Quant aux vérificateurs,
ils voyagent habités par une idée de ce qu’ils recherchent. Ils sont en
quête d’une confirmation. Ils veulent retrouver dans le monde extérieur l’objet
de leur attente. Ils vont vers du connu, un déjà-vu ou entrevu (ils iront en
Chine voir les pagodes qui les ont fait rêver dans Tintin). Robinson Crusoé
appartient à ce type de voyageur. Echoué sur une île, Robinson l’annexe à ses
normes, il rebâtit là-bas un ici, et son compagnon, Vendredi, n’est guère plus
qu’un double servile. Robinson ne s’accommode pas du différent, il recrée
l’ailleurs à l’image de chez lui. Il est certes débrouillard, mais réduit
l’autre au même, à l’image de ces touristes qui vivent à l’autre bout du monde
dans un «village vacances». Il est prisonnier d’une île, mais il est surtout captif
d’une île intérieure, imperméable au dehors, hermétique à l’autre, à ce
traumatisme potentiel.
Ainsi, ce qui distingue
les voyageurs est «la petite histoire» qui les motive. Cela dit, par-delà leurs
différences, ce qui les réunit est la nécessité d’être habité par un scénario
imaginaire. Les fantasmes sont variables, mais leur présence est nécessaire.
Colomb veut trouver, Robinson retrouver. Mais les deux agissent une rêverie. Et
la déception naît du décalage entre le projet et l’expérience, une demande
et une offre. Le sentiment d’échec découle du refus que la réalité trahisse
l’idéal. Le «découvreur» exige que son périple le surprenne. Dans son cas,
l’échec consistera à voyager dans une réalité trop familière. A l’opposé, le
vérificateur sera navré de ne pas reconnaître lors de son voyage l’idée qu’il
s’en faisait. Certains, qui voulaient vérifier, ont découvert, et ne s’en sont
jamais remis.
Pour atténuer la
déception, le vérificateur pourra recourir à une stratégie souvent utilisée,
celle de Don Quichotte : préférer son imagination à sa perception. Pour apaiser
la déception, le vérificateur niera la réalité et imposera son imaginaire : un
troupeau deviendra une armée, la paysanne une princesse, l’auberge un château.
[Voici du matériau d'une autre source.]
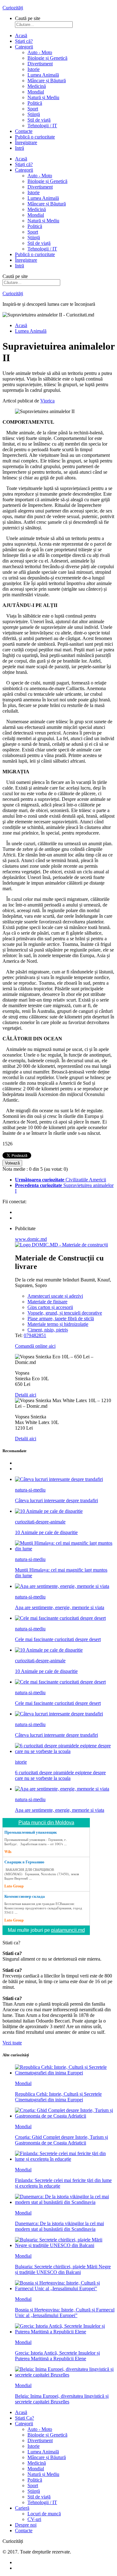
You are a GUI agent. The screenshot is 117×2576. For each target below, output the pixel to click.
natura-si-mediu (30, 1490)
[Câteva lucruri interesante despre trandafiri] (59, 1479)
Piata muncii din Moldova (46, 1822)
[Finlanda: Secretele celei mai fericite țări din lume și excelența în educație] (65, 2159)
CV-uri (34, 2519)
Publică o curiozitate (35, 136)
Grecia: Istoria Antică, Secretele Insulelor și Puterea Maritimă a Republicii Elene (57, 2355)
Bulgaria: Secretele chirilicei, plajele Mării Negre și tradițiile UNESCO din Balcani (63, 2269)
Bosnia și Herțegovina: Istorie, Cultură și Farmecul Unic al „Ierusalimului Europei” (65, 2312)
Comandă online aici (35, 1346)
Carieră (22, 2508)
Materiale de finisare (47, 1301)
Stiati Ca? (24, 2418)
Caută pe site (27, 18)
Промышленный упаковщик (30, 1832)
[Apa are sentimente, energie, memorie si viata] (62, 1586)
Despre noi (26, 2525)
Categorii (24, 46)
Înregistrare (26, 142)
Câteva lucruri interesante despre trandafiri (56, 1500)
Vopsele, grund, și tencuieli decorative (64, 1313)
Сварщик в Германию (24, 1862)
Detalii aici (25, 1394)
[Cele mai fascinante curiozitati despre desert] (60, 1618)
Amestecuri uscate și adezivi (55, 1296)
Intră (19, 148)
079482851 (35, 1335)
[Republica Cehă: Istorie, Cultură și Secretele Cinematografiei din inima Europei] (65, 2072)
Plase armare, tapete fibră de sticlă (60, 1318)
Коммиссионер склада (24, 1896)
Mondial (23, 2083)
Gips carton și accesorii (50, 1307)
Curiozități (12, 7)
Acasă (21, 35)
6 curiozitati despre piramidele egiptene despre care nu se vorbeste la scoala (60, 1775)
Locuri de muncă (44, 2513)
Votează (12, 1163)
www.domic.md (31, 1239)
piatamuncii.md (68, 1930)
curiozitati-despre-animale (40, 1521)
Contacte (23, 131)
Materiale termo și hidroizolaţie (57, 1324)
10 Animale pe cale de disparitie (46, 1532)
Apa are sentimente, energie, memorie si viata (59, 1607)
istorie (21, 1762)
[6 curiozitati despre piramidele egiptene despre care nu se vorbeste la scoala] (65, 1751)
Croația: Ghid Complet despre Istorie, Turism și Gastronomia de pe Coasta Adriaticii (61, 2139)
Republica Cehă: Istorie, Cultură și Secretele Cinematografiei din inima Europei (58, 2096)
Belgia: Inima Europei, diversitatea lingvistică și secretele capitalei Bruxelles (62, 2398)
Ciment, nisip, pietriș (47, 1329)
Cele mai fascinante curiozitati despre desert (58, 1639)
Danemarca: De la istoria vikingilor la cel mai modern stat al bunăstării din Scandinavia (59, 2226)
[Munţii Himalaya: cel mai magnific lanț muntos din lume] (65, 1548)
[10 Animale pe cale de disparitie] (49, 1511)
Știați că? (24, 41)
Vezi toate (12, 2042)
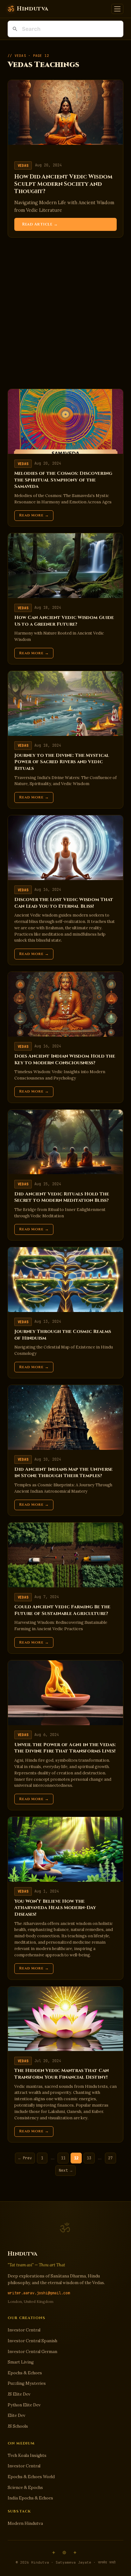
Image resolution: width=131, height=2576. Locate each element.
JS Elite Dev (19, 2394)
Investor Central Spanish (32, 2341)
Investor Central (24, 2330)
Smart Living (21, 2362)
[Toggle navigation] (117, 9)
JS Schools (18, 2426)
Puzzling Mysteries (27, 2383)
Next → (65, 2170)
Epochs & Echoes (25, 2373)
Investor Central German (32, 2351)
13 (89, 2158)
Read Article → (40, 224)
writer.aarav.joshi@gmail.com (39, 2293)
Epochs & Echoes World (31, 2476)
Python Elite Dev (24, 2405)
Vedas (23, 165)
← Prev (25, 2158)
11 (63, 2158)
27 (110, 2158)
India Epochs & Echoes (30, 2498)
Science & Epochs (25, 2487)
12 (76, 2158)
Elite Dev (16, 2415)
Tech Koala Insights (27, 2455)
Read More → (34, 515)
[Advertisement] (65, 313)
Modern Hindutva (25, 2523)
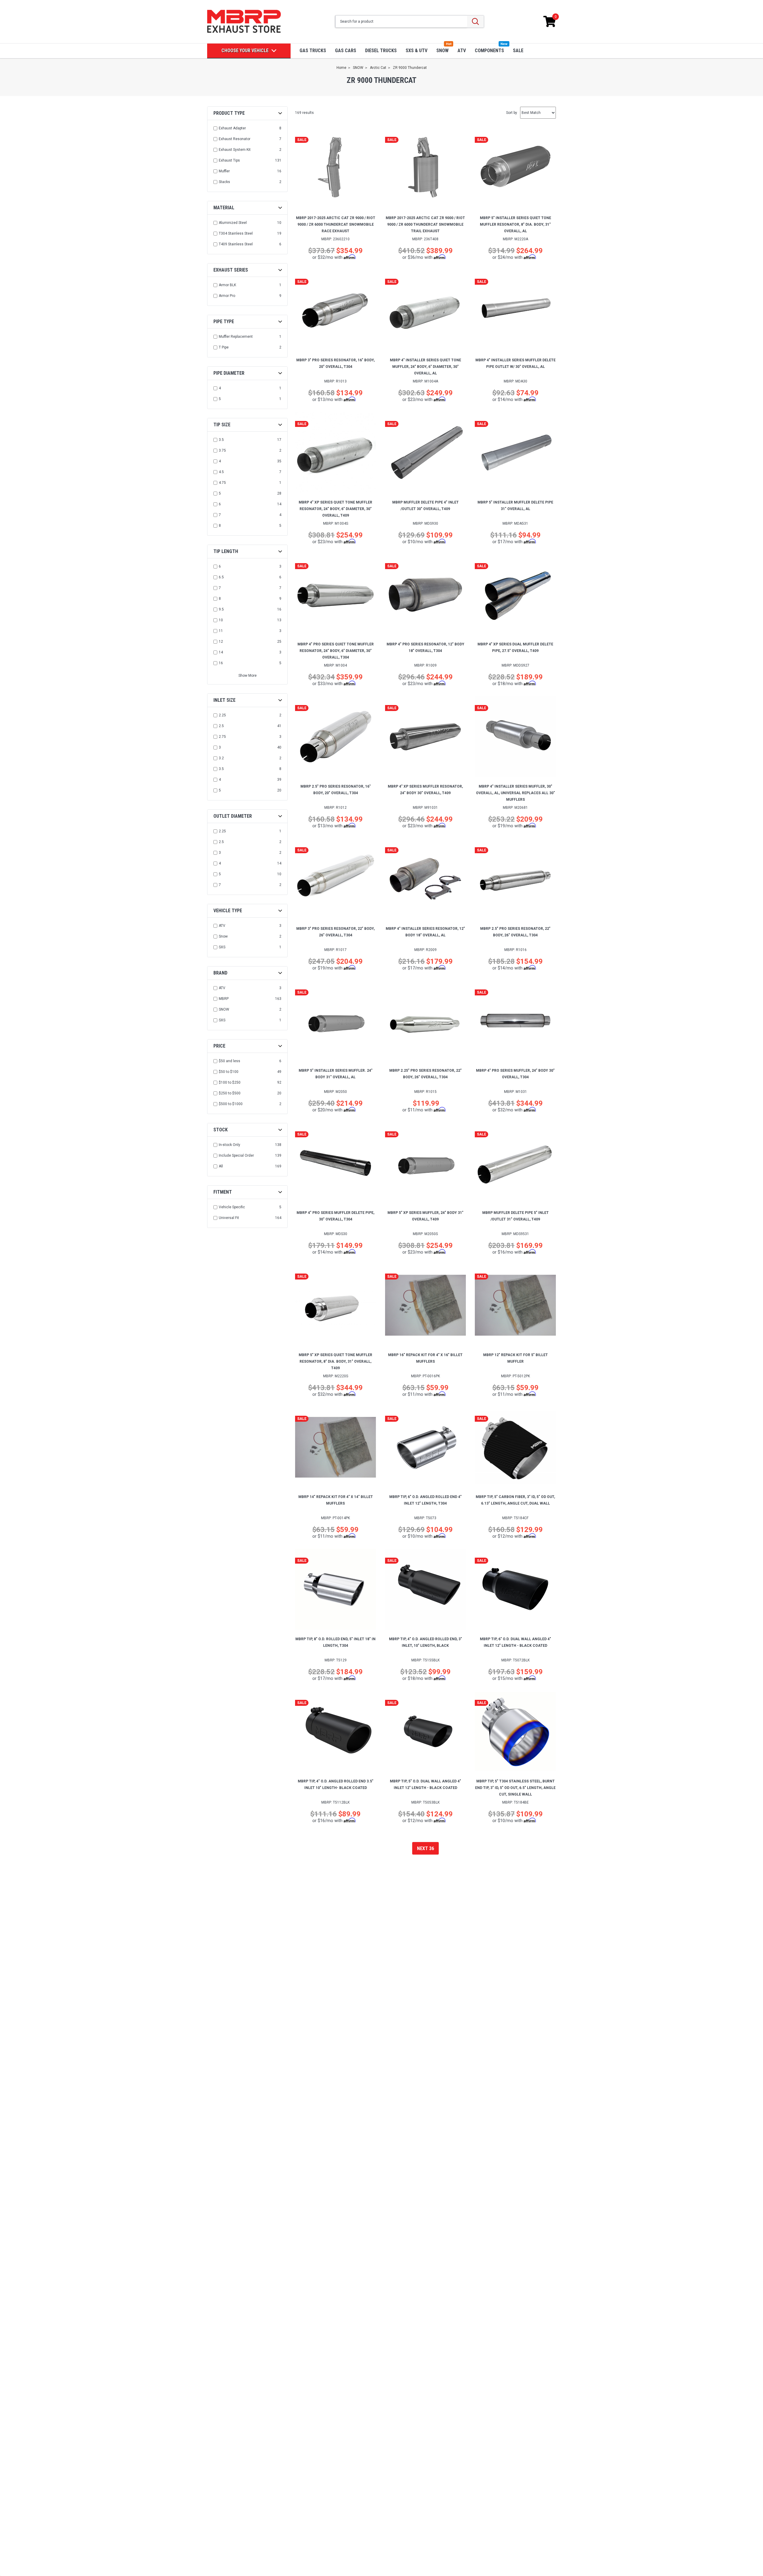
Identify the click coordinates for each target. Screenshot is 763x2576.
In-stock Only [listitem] (229, 1145)
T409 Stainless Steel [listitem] (236, 244)
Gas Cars (345, 50)
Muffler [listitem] (224, 171)
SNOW (442, 50)
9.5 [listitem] (221, 609)
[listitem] (248, 1061)
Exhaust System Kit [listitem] (235, 150)
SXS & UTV (416, 50)
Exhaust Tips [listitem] (229, 160)
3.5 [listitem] (221, 440)
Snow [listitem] (223, 936)
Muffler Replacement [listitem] (236, 336)
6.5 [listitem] (221, 577)
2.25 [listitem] (222, 715)
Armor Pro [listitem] (227, 296)
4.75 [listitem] (222, 483)
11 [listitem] (221, 631)
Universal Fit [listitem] (229, 1218)
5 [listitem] (220, 399)
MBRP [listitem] (224, 999)
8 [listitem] (220, 525)
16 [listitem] (221, 663)
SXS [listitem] (222, 947)
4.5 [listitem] (221, 472)
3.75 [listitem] (222, 450)
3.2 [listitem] (221, 758)
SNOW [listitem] (224, 1009)
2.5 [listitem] (221, 726)
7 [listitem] (220, 515)
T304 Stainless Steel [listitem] (236, 233)
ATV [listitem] (222, 926)
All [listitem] (221, 1166)
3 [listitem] (220, 747)
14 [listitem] (221, 652)
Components (489, 50)
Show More (247, 675)
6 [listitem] (220, 504)
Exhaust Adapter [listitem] (232, 128)
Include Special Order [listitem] (236, 1155)
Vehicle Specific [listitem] (232, 1207)
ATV (462, 50)
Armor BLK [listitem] (227, 285)
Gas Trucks (313, 50)
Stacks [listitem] (224, 182)
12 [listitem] (221, 641)
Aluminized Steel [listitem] (233, 223)
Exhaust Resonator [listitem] (234, 139)
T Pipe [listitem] (224, 347)
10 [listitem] (221, 620)
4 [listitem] (220, 388)
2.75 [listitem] (222, 737)
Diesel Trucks (381, 50)
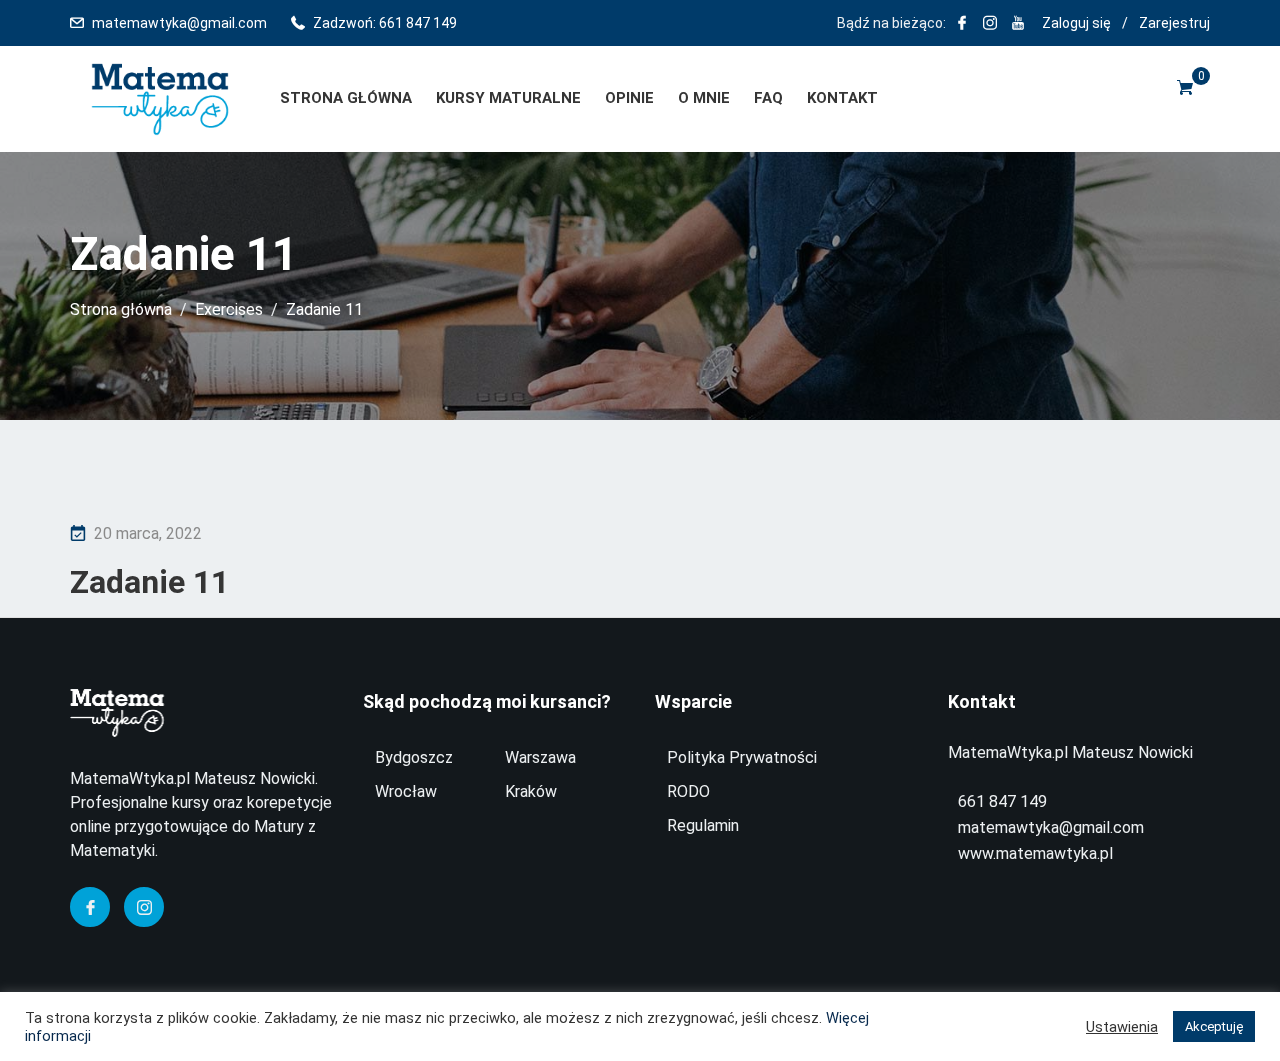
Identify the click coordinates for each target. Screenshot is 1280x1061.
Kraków (531, 791)
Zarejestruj (1174, 23)
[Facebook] (90, 907)
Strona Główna (346, 98)
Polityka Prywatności (742, 757)
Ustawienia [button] (1122, 1027)
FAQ (768, 98)
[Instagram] (144, 907)
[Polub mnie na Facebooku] (962, 23)
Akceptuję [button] (1214, 1026)
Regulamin (703, 825)
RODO (688, 791)
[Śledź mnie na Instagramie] (990, 23)
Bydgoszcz (414, 757)
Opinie (629, 98)
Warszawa (540, 757)
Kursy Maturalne (508, 98)
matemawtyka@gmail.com (179, 23)
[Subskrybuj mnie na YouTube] (1018, 23)
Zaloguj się (1076, 23)
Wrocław (406, 791)
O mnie (704, 98)
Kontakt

Transposé dans les voyages actuels, cette stratégie se prolongera dans toutes
sortes de variantes : la foule insupportable deviendra la preuve que la
destination choisie est géniale (puisque tous y vont !) ; l’hôtel miteux, un
«lieu d’accueil avec une vue imprenable» ; la popote indigeste, un «mets
exotique». Bref, pour supporter la déception, le baume de l’automystification
est souvent un recours nécessaire.
Réfléchir au voyage est
intéressant car les considérations qui lui sont applicables sont généralisables
à l’existence elle-même. Dans le périple qui conduit du berceau à la tombe, le
bonheur dépend de l’écart entre ce que j’expérimente et mes espoirs secrets.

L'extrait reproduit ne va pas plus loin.